La sustitución en la presidencia del Codicen de José Seoane por Wilson Netto da cuenta de un debate que si bien no se ha hecho explícito se encuentra latente. El cambio no está sólo asociado a la disconformidad de oficialistas y opositores con la política educativa. En palabras del presidente José Mujica, la designación de Netto, un hombre que proviene de la Universidad del Trabajo del Uruguay, en lugar de Seoane, quien se formó en el IPA y la Facultad de Humanidades, también apunta a impulsar la capacitación tecnológica y técnica, y a preparar así a los jóvenes para el mundo del trabajo.

No está del todo claro a qué apunta Mujica con sus dichos o cuál es su programa de “educación técnica”. Pero hay un punto significativo en el que importa detenerse: desde la asunción del actual gobierno en 2010 se ha entablado una confrontación entre lo técnico y lo humanístico (e incluso contra el trabajo intelectual en general), en el sentido en que sería la formación técnica la que colaboraría con la economía del país, ya que proveería de mano de obra calificada a las empresas existentes y venideras.

Esa necesidad de mano de obra calificada respondería a una demanda del mercado, a empresas (rotuladas bajo un inespecífico “inversionistas”) que prometen cuantiosas inversiones y el desarrollo tecnológico a cambio de pagar pocos impuestos y contar con personal capacitado. No se trata de increpar el rol que tiene y debe cumplir la formación técnica. Muy por el contrario, en el sistema actual cualquier país precisa de una economía sólida, un sector empresarial próspero y trabajadores que puedan desempeñar su tarea con las mejores garantías; en este sentido la educación técnica debería ser potenciada. Pero eso no habilita a despreciar las humanidades como si fueran una formación de segunda que nada tiene que hacer en nuestro país. Lo técnico y lo humanístico no están en extremos opuestos; por el contrario, lo importante sería sumar en lugar de restar un tipo de formación a favor de otra. Seguramente esta visión que prioriza lo técnico genere utilidades y rentas, pero al mismo tiempo construirá ciudadanías con un conocimiento procedimental.

Siguiendo este razonamiento que enfrenta lo técnico con las humanidades, los países que alcanzaron mayores índices de desarrollo montaron su sistema económico capacitando a la población fabril, agrícola e industrial en pos del beneficio económico (los famosos granjeros-universitarios neozelandeses con los dedos como “morcillas” de los que habla Mujica serían un ejemplo). Así planteado suena bien. Pero no cuestiona ni un ápice que el país europeo más fuerte desde el punto de vista económico montó una estructura industrial en la que participaron empresas que siguen existiendo, utilizando mano de obra bastante poco calificada a la que los industriales accedían gracias a acuerdos con los responsables políticos de los campos de concentración ubicados en Alemania y Polonia entre 1939 y 1944. Ni que hablar que en la actualidad varias empresas transnacionales se nutren de mano de obra esclava o infantil a priori no muy calificada.

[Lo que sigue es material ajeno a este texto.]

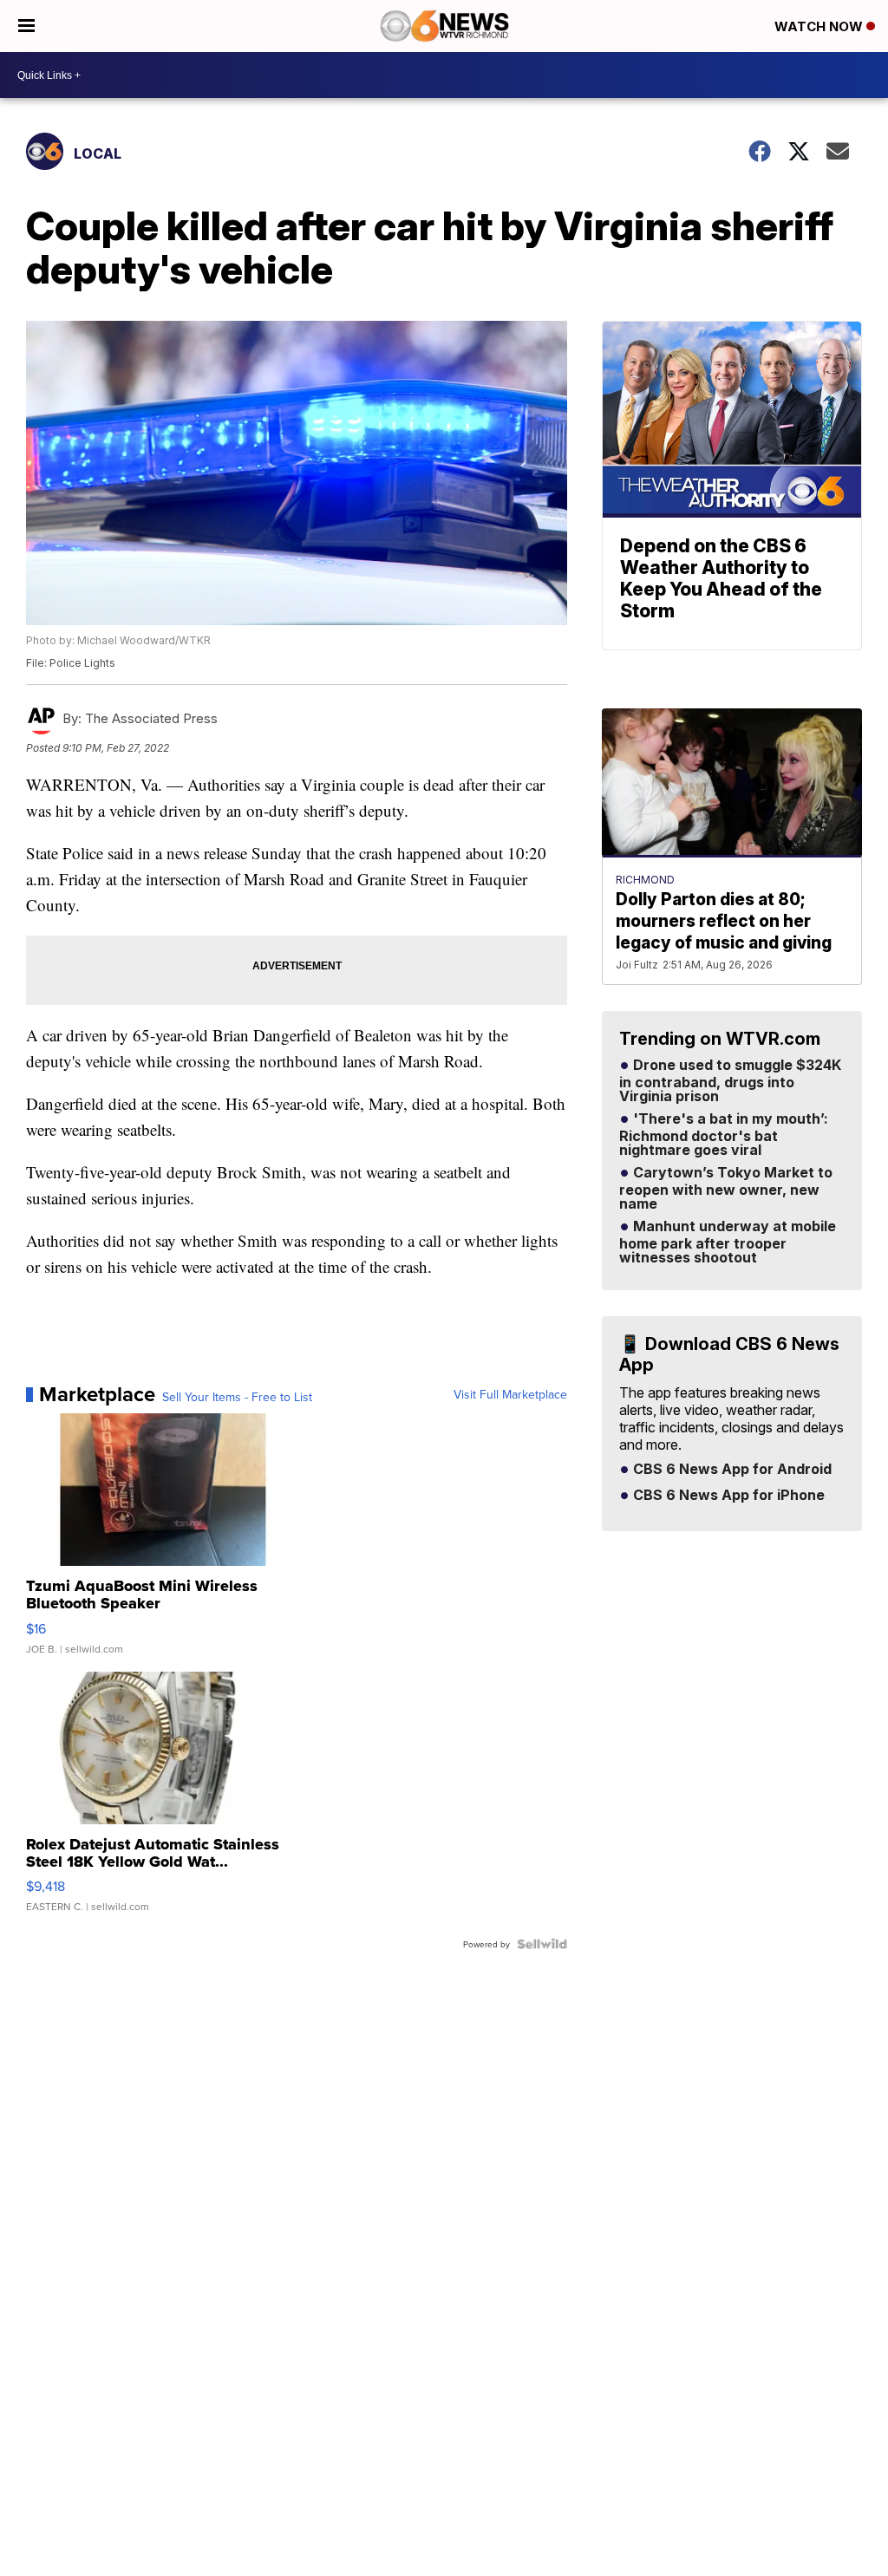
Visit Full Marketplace (510, 1394)
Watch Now (820, 26)
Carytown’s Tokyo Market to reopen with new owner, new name (725, 1188)
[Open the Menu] (26, 26)
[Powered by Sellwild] (542, 1944)
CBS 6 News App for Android (731, 1469)
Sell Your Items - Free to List (237, 1397)
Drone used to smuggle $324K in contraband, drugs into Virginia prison (730, 1081)
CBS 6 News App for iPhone (727, 1495)
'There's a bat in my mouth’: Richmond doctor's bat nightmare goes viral (723, 1135)
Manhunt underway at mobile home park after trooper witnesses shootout (727, 1242)
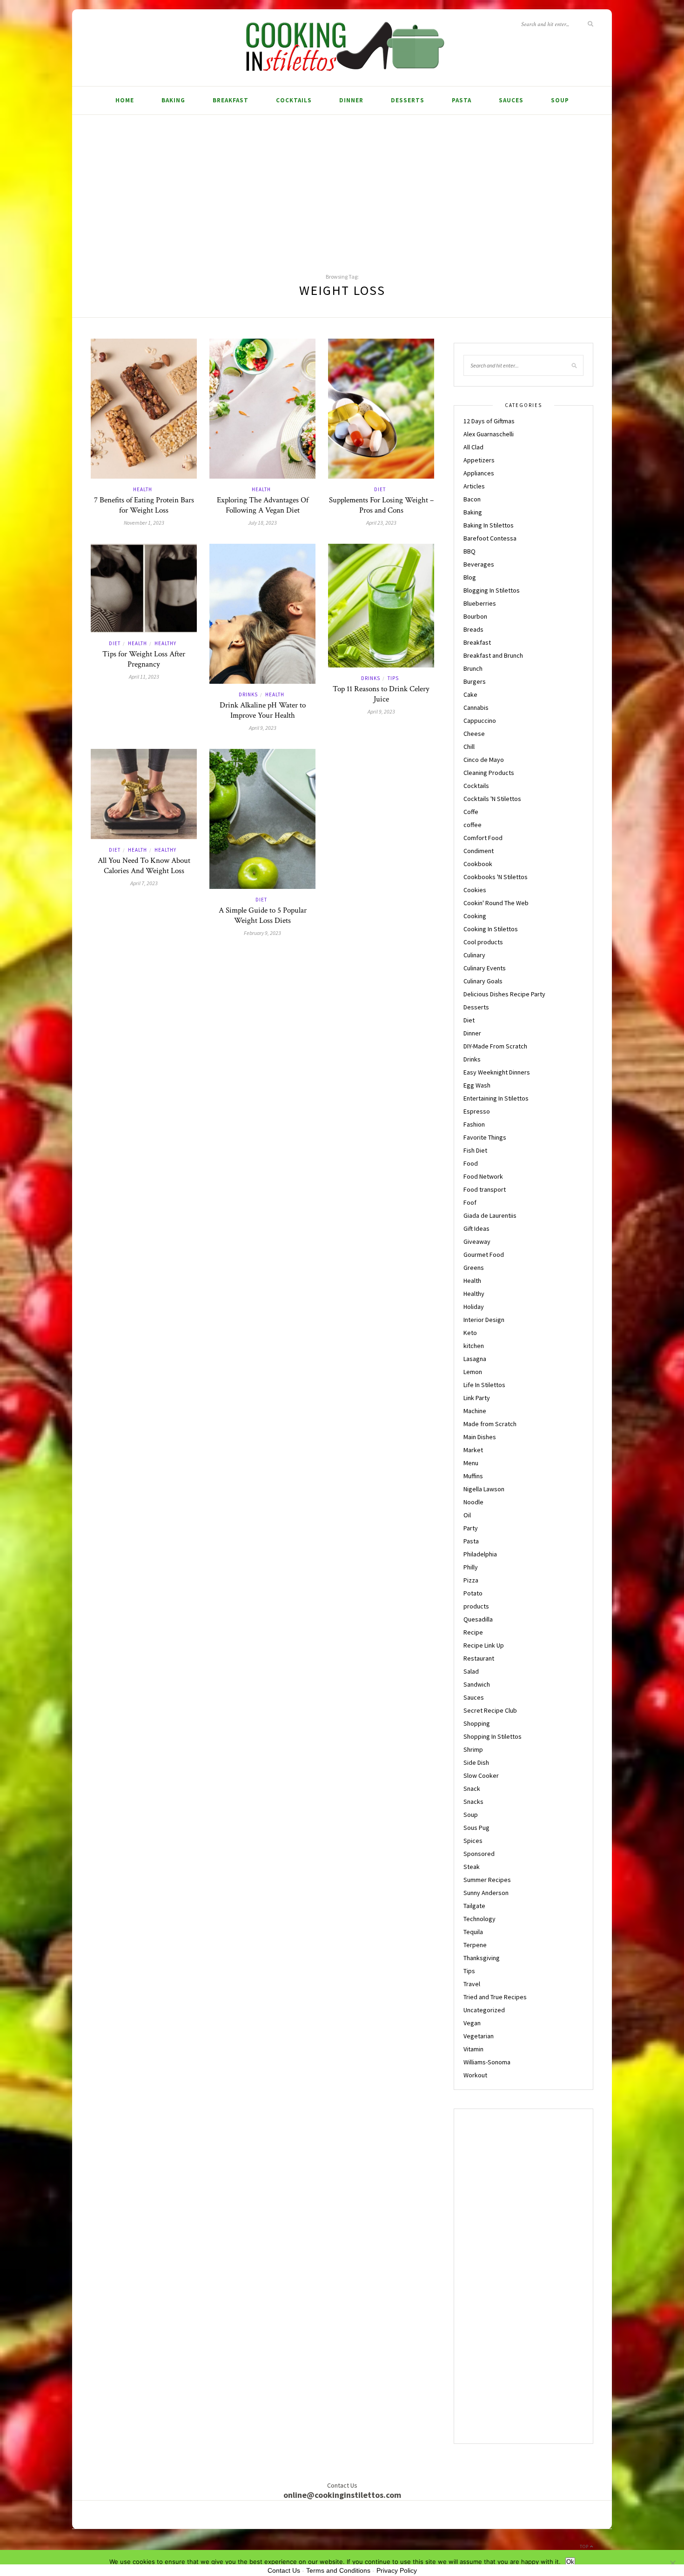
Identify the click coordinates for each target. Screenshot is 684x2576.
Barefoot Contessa (489, 538)
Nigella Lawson (483, 1489)
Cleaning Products (488, 772)
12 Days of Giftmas (489, 421)
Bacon (472, 499)
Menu (470, 1463)
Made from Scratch (489, 1424)
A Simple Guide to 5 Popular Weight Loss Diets (263, 915)
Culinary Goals (483, 981)
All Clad (473, 447)
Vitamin (473, 2049)
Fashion (474, 1124)
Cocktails (294, 100)
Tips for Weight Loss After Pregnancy (143, 659)
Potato (473, 1593)
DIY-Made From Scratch (495, 1046)
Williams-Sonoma (486, 2062)
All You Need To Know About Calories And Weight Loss (144, 865)
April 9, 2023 (262, 727)
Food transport (484, 1189)
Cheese (474, 733)
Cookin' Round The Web (496, 903)
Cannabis (476, 707)
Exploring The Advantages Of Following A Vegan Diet (262, 505)
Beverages (478, 564)
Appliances (478, 473)
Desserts (407, 100)
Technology (479, 1919)
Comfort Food (483, 838)
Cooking (474, 916)
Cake (470, 694)
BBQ (469, 551)
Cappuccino (479, 720)
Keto (470, 1332)
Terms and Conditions (338, 2570)
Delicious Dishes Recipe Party (504, 994)
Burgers (474, 681)
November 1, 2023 (144, 522)
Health (142, 489)
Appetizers (479, 460)
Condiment (478, 851)
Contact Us (284, 2570)
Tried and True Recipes (495, 1997)
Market (473, 1450)
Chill (469, 746)
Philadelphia (480, 1554)
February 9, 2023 (262, 932)
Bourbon (475, 616)
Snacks (473, 1801)
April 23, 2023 (381, 522)
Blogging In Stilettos (491, 590)
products (476, 1606)
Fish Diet (475, 1150)
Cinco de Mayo (483, 759)
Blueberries (479, 603)
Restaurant (478, 1658)
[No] (672, 2563)
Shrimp (473, 1749)
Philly (470, 1567)
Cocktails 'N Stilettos (492, 798)
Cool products (483, 942)
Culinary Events (484, 968)
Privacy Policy (396, 2570)
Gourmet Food (483, 1254)
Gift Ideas (476, 1228)
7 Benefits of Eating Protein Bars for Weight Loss (144, 505)
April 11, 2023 (144, 676)
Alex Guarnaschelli (488, 434)
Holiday (473, 1306)
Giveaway (476, 1241)
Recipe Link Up (483, 1645)
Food (470, 1163)
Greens (473, 1267)
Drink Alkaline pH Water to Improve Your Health (263, 710)
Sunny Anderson (486, 1893)
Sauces (511, 100)
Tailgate (474, 1906)
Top (585, 2546)
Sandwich (476, 1684)
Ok (570, 2561)
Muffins (473, 1476)
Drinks (248, 694)
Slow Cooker (481, 1775)
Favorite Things (484, 1137)
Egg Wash (476, 1085)
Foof (469, 1202)
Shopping (476, 1723)
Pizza (470, 1580)
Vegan (472, 2023)
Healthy (165, 643)
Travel (471, 1984)
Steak (471, 1866)
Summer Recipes (487, 1879)
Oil (467, 1515)
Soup (560, 100)
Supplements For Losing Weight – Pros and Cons (381, 505)
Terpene (475, 1945)
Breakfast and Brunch (493, 655)
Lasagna (474, 1359)
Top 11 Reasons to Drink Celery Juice (381, 694)
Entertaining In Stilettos (496, 1098)
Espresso (476, 1111)
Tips (393, 678)
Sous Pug (476, 1827)
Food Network (483, 1176)
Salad (471, 1671)
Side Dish (476, 1762)
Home (124, 100)
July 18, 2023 (262, 522)
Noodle (473, 1502)
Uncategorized (484, 2010)
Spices (473, 1840)
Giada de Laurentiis (489, 1215)
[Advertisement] (342, 185)
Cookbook (477, 864)
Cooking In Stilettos (490, 929)
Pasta (461, 100)
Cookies (474, 890)
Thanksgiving (481, 1958)
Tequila (473, 1932)
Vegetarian (478, 2036)
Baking (173, 100)
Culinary (474, 955)
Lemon (472, 1372)
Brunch (473, 668)
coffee (472, 825)
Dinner (351, 100)
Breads (473, 629)
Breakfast (230, 100)
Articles (474, 486)
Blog (469, 577)
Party (470, 1528)
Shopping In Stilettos (492, 1736)
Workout (475, 2075)
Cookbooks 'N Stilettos (495, 877)
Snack (471, 1788)
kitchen (473, 1345)
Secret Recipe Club (490, 1710)
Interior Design (483, 1319)
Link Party (476, 1398)
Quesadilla (478, 1619)
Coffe (470, 812)
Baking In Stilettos (488, 525)
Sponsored (479, 1853)
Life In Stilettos (484, 1385)
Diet (380, 489)
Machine (474, 1411)
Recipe (473, 1632)
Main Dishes (479, 1437)
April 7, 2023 (144, 883)
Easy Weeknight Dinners (496, 1072)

Hoy en día las humanidades gozan de mala fama, y quienes las practican son considerados un grupo de diletantes amantes de la retórica. Pero las humanidades -entendidas en un sentido amplio y con cruces interdisciplinarios- son algo más que eso: representan una oportunidad para que cualquier persona pueda ser crítica e innovadora, capaz de cuestionar la realidad e incluso de transformarla (aunque sea su propia realidad, pensemos en los beneficiarios de los programas de alfabetización para adultos). No se trata de formar damitas ilustradas y hombres universales, sino personas críticas y reflexivas. Por supuesto que ello no implica que las humanidades sean el monopolio del pensamiento crítico o de la formación para el ejercicio de la crítica, pero sirven para elevar el foco de mira, pensar más allá de lo conocido e incluso cuestionar qué pasaría si los tan esperados “inversores” se fueran o nunca llegaran y dejaran, además de un país lleno de agujeros, una parte importante de la población capacitada pero desocupada. Porque la democracia -una doctrina política a la que perfeccionaron, con distintas perspectivas, varios filósofos- tiene un pilar fundamental en la capacidad de discernir y argumentar, en el respeto a la diversidad, en el ejercicio atento de la ciudadanía.

Un hipotético país poblado de politécnicos (subvencionados por el Estado sin que los inversores hagan nada por la “educación tecnológica”) seguramente permitirá capacitar a cada vez más jóvenes y cumplir con las demandas del mercado, lo que redundará en un beneficio económico. Pero ese país de técnicos que se forman como enemigos de las humanidades será pobre desde el punto de vista cultural y, lo que es más preocupante, probablemente la que verdaderamente pierda sea la vida democrática.